[Dataset items]
☆ ☆ ☆ ☆
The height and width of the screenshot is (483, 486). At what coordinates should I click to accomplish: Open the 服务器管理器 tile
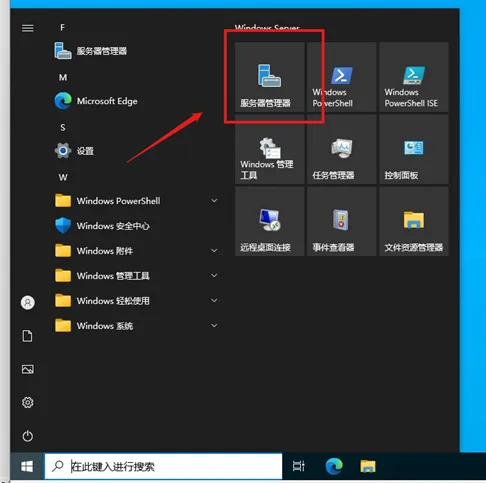tap(270, 77)
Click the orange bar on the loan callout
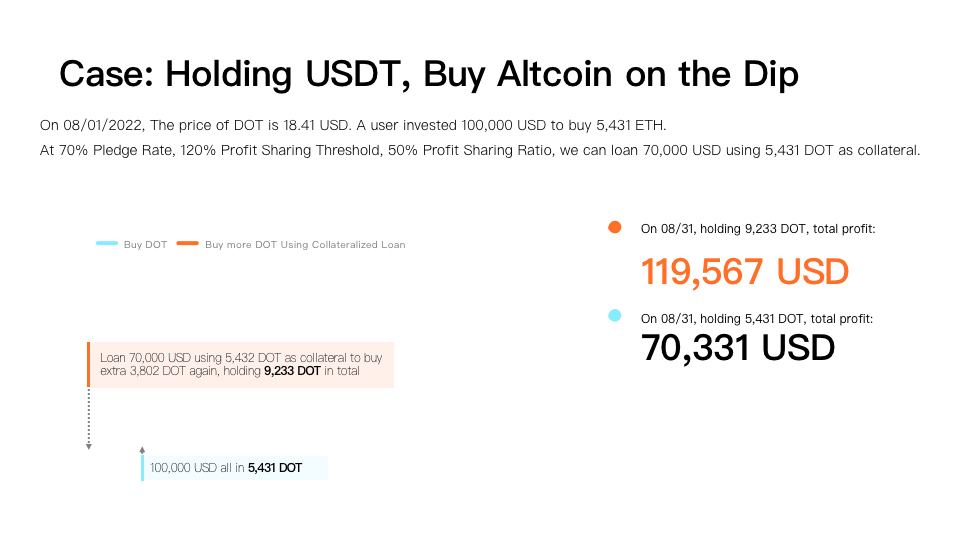Viewport: 960px width, 540px height. (89, 364)

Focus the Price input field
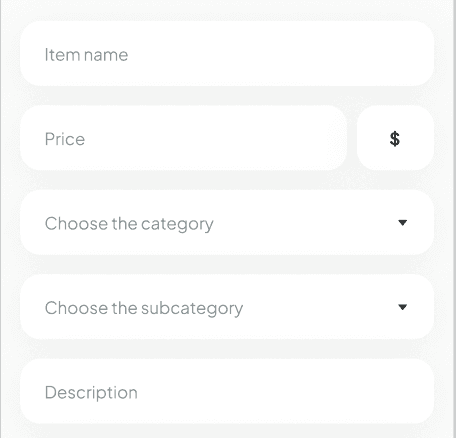183,138
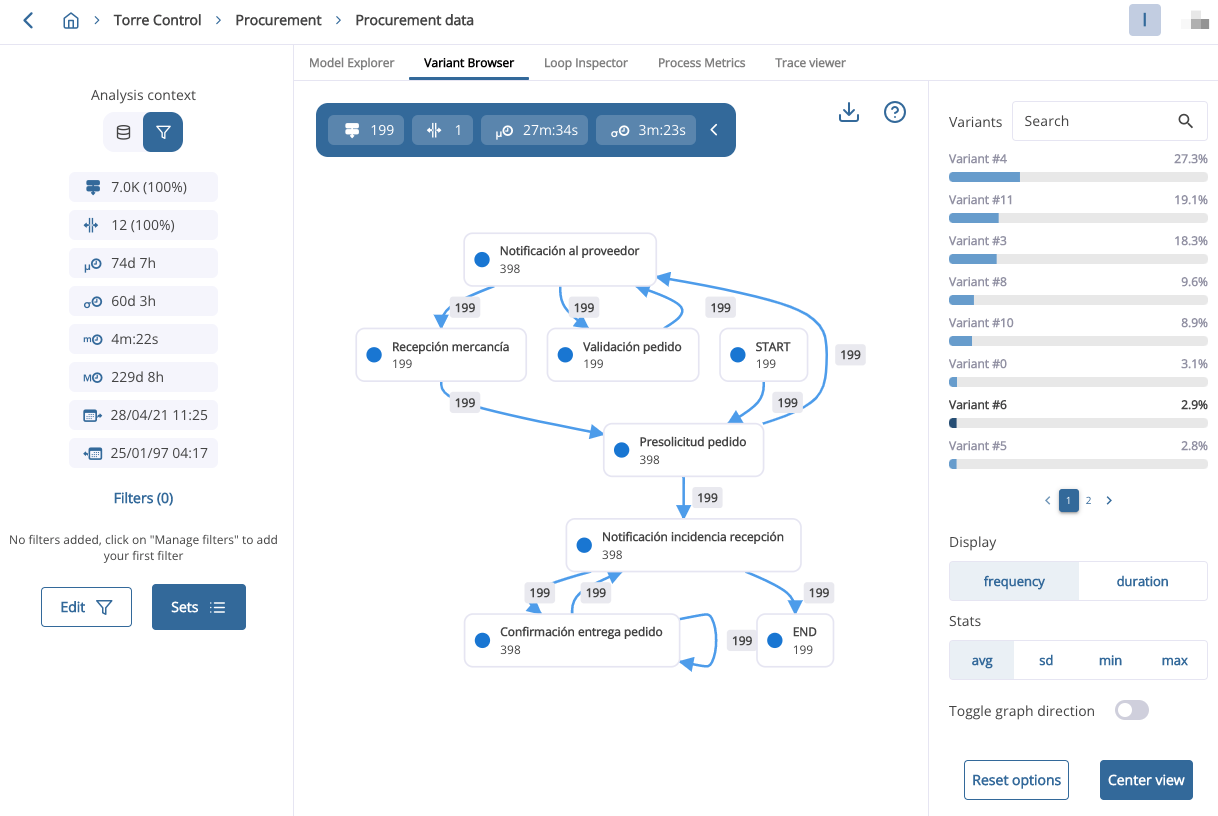Select the database analysis context icon
The image size is (1218, 816).
tap(123, 132)
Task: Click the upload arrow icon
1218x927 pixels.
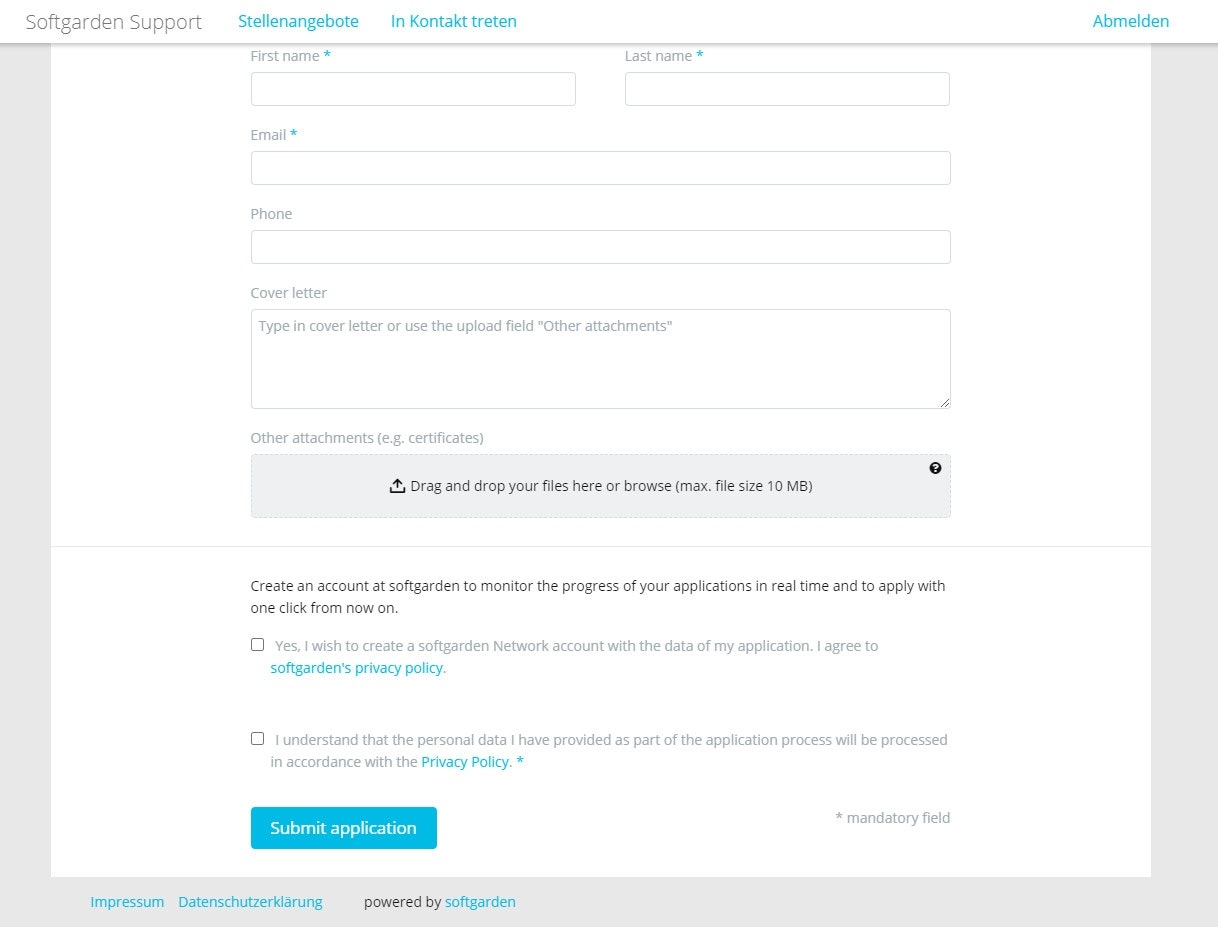Action: coord(397,486)
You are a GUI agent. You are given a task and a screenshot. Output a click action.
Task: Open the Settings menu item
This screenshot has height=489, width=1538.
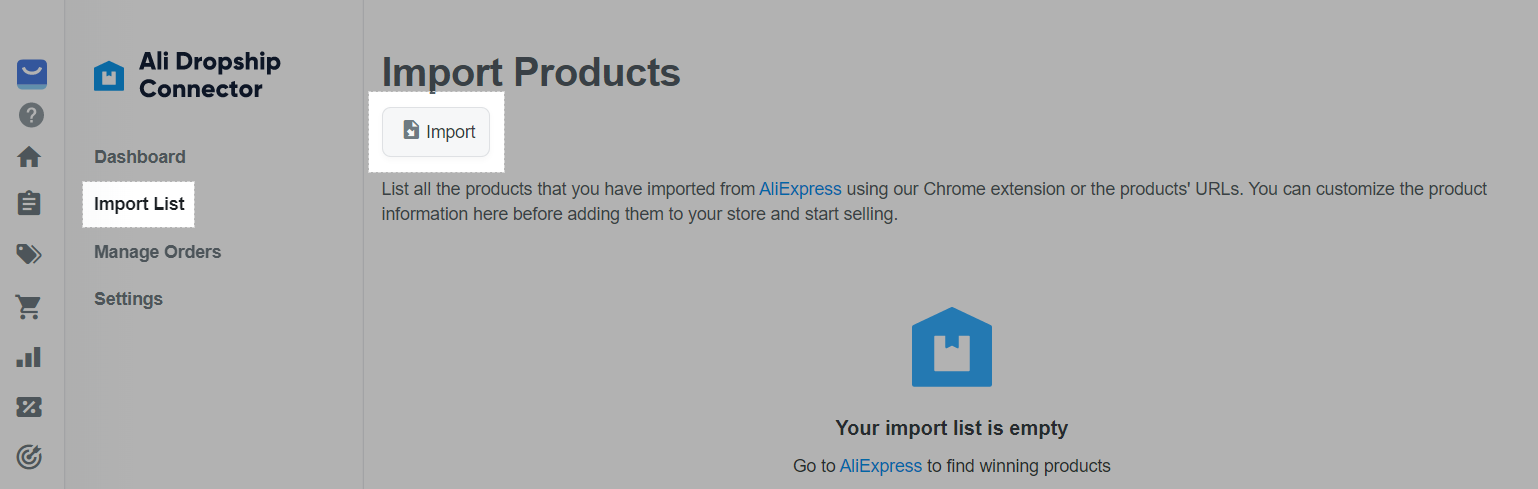pos(128,299)
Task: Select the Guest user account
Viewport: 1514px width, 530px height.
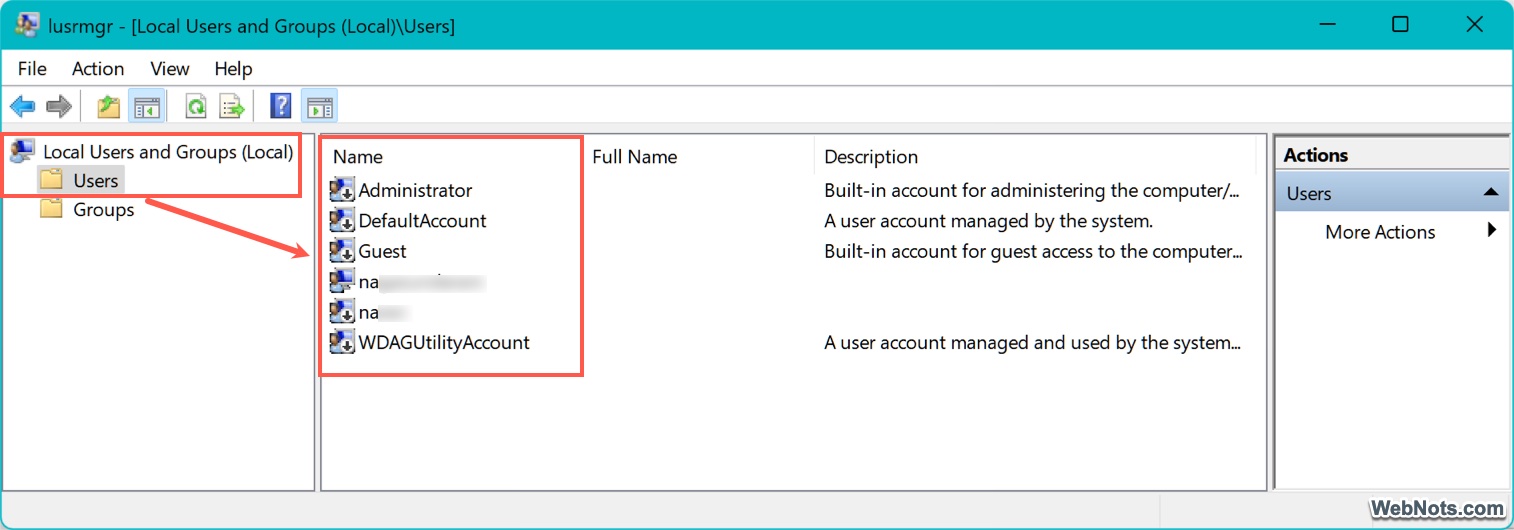Action: pyautogui.click(x=382, y=251)
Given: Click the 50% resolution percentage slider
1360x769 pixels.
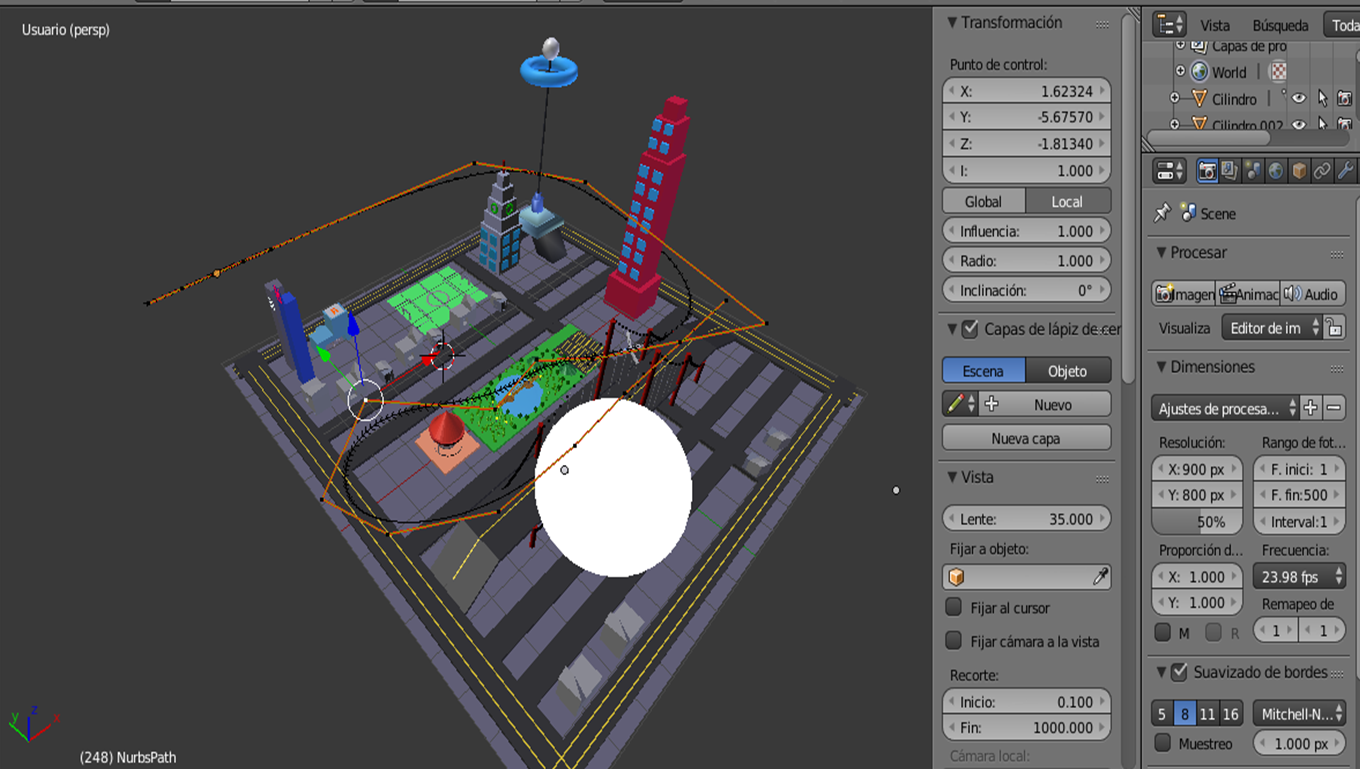Looking at the screenshot, I should pyautogui.click(x=1197, y=522).
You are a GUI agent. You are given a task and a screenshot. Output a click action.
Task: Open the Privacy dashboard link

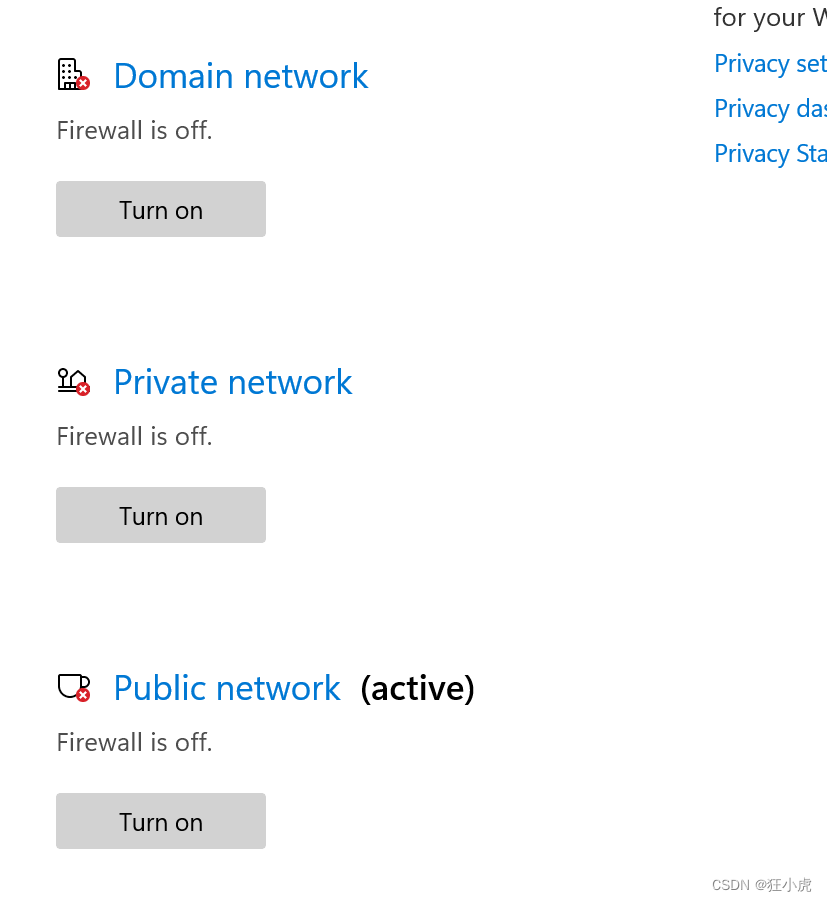tap(770, 108)
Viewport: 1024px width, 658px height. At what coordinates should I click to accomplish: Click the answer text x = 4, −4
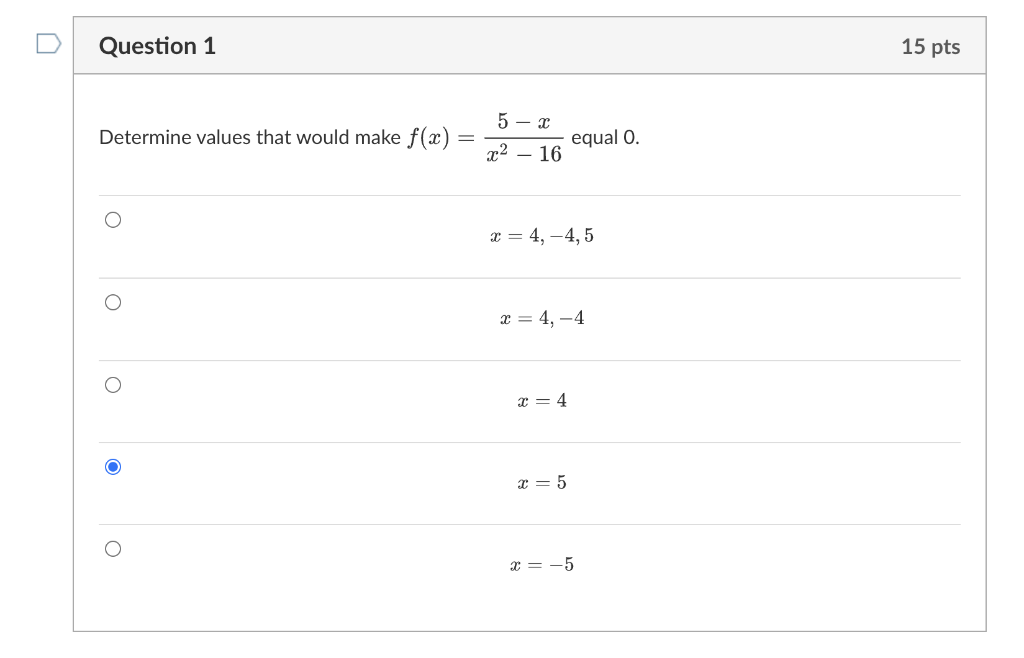[540, 318]
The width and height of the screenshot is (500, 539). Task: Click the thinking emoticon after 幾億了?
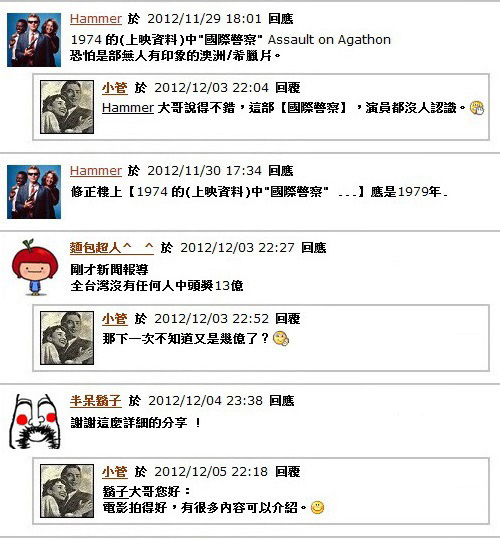click(281, 339)
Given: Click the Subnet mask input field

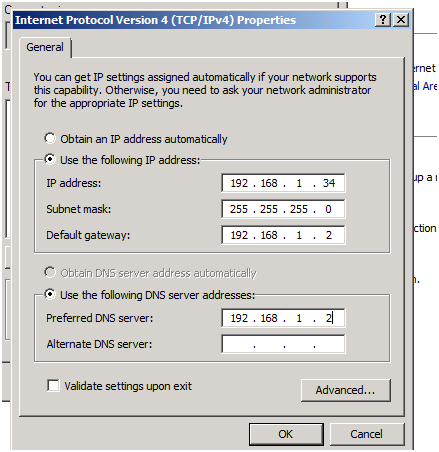Looking at the screenshot, I should [283, 209].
☆ ☆ ☆ ☆
§ Exercise description
Pictures excluded, output exactly the line that contains "Viewport: 1024px width, 658px" and every line after it to the end of the data above.

§ Response to the task
Viewport: 1024px width, 658px height. At what coordinates should I click to accomplish: Click the answer text x = 4, −4
[540, 318]
The width and height of the screenshot is (500, 539). Task: Click the thinking emoticon after 幾億了?
click(281, 339)
Given: Click the Subnet mask input field

Looking at the screenshot, I should [283, 209].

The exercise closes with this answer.